Brabant Wallon Les supporters belges sont repartis déçus mais fiers après le match d’hier soir

Malgré la météo capricieuse qui s’est attardée sur le Brabant wallon, hier, ils étaient plusieurs milliers de fans des Diables Rouges à être venus supporter leur équipe devant l’un des grands écrans installés aux quatre coins de la province. Avec une seule issue à leurs yeux : voir la Belgique gagner contre la France avant, peut-être, de devenir champions du monde dimanche soir.

Grimé de couleur Noir-Jaune-Rouge, Sébastien, 32 ans, était présent dans la fanzone de Wavre, où près de 2.000 supporters s’étaient réunis. Il était allé supporter les Diables Rouges en Russie pour leur match contre la Tunisie. "C’était un très beau match, nous confiait-il avant le début du match. Mais ça n’a rien à voir avec ce match-ci. Ici, on a la possibilité d’écrire l’histoire, de montrer que les P’tits Belges ne sont pas si p’tits que ça. Dommage que je n’ai pas pu m’y rendre cette fois-ci. Je ne voulais pas regarder le match devant ma télé. C’est pourquoi je suis venu ici, pour me plonger dans l’ambiance."

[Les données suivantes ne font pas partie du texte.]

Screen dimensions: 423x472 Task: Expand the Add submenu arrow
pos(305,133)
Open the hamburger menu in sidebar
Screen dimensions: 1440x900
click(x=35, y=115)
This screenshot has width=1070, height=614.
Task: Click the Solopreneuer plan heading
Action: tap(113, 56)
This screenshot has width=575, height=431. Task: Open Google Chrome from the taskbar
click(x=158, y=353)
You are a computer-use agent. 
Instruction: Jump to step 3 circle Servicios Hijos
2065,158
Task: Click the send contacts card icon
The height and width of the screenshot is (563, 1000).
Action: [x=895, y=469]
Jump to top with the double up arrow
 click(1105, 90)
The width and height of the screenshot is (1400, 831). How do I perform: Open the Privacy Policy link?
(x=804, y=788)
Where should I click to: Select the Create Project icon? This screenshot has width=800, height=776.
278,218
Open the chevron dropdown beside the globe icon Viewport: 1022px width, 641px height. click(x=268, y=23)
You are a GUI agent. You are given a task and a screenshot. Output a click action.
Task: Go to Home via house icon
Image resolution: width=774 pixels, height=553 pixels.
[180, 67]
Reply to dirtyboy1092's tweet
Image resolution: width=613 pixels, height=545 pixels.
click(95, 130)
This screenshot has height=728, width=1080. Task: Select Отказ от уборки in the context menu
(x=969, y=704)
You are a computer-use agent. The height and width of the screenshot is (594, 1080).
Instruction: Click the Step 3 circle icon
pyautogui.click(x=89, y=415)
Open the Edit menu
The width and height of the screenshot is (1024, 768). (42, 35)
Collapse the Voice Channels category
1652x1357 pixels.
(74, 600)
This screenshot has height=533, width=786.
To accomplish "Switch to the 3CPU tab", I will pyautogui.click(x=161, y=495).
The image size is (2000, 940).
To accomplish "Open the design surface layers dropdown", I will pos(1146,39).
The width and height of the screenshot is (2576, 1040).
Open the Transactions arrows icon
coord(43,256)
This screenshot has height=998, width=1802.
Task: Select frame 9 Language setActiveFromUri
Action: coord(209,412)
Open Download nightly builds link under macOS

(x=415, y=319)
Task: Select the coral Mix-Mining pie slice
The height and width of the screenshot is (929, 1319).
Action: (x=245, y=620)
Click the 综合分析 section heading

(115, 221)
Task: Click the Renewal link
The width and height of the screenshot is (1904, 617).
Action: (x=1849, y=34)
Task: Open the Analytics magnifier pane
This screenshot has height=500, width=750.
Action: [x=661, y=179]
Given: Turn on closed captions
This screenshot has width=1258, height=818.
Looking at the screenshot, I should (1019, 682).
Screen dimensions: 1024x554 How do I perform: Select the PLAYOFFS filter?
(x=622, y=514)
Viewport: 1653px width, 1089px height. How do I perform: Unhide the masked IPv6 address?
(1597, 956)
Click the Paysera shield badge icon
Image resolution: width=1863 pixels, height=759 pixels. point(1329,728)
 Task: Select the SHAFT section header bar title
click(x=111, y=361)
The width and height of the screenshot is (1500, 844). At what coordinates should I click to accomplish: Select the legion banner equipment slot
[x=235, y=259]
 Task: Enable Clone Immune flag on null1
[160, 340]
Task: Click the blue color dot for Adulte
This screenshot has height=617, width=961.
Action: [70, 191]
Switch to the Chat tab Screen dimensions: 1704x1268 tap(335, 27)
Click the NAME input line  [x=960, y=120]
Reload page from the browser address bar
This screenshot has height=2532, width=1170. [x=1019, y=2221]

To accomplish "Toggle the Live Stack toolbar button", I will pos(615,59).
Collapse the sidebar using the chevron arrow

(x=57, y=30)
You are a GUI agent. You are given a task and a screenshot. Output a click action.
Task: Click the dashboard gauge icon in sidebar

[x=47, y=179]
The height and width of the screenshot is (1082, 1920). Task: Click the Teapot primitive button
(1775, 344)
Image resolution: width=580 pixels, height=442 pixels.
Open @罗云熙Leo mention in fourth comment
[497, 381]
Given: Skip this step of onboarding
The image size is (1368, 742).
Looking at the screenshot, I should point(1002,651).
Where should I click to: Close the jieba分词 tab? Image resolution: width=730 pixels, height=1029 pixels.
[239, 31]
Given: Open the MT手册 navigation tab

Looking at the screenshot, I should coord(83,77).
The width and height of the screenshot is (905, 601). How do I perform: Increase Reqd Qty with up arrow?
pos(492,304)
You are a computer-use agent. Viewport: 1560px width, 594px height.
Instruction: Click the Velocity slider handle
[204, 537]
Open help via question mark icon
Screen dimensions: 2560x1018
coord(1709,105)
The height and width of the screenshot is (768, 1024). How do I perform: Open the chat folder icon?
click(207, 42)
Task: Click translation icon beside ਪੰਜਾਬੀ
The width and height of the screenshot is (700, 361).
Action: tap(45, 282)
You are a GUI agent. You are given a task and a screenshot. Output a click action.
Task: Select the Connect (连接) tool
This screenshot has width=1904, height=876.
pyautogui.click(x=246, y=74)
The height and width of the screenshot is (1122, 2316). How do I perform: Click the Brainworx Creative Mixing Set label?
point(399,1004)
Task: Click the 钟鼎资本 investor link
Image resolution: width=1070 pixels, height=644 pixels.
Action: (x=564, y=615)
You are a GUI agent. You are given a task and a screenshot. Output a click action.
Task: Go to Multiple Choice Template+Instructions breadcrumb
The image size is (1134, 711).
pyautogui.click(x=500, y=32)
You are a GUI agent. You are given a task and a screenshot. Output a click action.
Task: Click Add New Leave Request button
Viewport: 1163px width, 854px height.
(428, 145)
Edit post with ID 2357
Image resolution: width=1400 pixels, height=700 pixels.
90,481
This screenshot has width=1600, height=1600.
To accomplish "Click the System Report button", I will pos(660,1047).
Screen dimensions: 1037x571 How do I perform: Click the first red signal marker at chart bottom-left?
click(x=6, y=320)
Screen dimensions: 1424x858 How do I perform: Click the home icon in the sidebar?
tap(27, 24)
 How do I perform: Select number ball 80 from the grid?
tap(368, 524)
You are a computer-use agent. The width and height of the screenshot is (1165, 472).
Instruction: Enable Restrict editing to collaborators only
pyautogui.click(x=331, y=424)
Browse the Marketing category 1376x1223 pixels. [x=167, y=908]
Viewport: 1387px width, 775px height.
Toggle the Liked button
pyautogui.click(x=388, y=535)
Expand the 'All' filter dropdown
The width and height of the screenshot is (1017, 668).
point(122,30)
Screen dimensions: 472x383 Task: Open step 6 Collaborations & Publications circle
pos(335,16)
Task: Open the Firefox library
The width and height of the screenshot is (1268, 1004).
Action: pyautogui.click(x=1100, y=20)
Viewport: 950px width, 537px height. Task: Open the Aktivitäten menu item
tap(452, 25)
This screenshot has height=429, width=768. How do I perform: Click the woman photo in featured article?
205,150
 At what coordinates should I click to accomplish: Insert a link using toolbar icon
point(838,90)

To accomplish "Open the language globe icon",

Quelques mètres plus loin, Christine, 41 ans, était venue en famille avec ses enfants pour assister au match. "Malgré le temps menaçant, on a décidé de venir faire un maximum de bruit pour supporter les Diables, confie-t-elle. Je ne sais pas s’ils nous entendront là-bas mais on leur envoie un maximum d’ondes positives."

À 20 h, le match débute. Et avec lui son lot de stress. Des actions ratées de part et d’autre font grimper le stress. Un arrêt incroyable de Lloris, le gardien français, imité quelques instants plus tard par un grand Courtois.

Après la mi-temps, les supporters présents ont gardé le sourire… jusqu’à cette terrible 51e minute. "C’est vraiment dommage, confie une dame à la sortie de la fanzone. Mais on doit être fiers du parcours de nos Diables. Ce n’est que du foot après tout."

Et Sébastien de conclure : "Il ne faut pas oublier toute la joie qu’ils nous ont apportée. Il faut continuer à les supporter. C’est ce que je ferai pour la petite finale. On peut faire mieux qu’en 1986. On a déjà fait mieux qu’en 1986."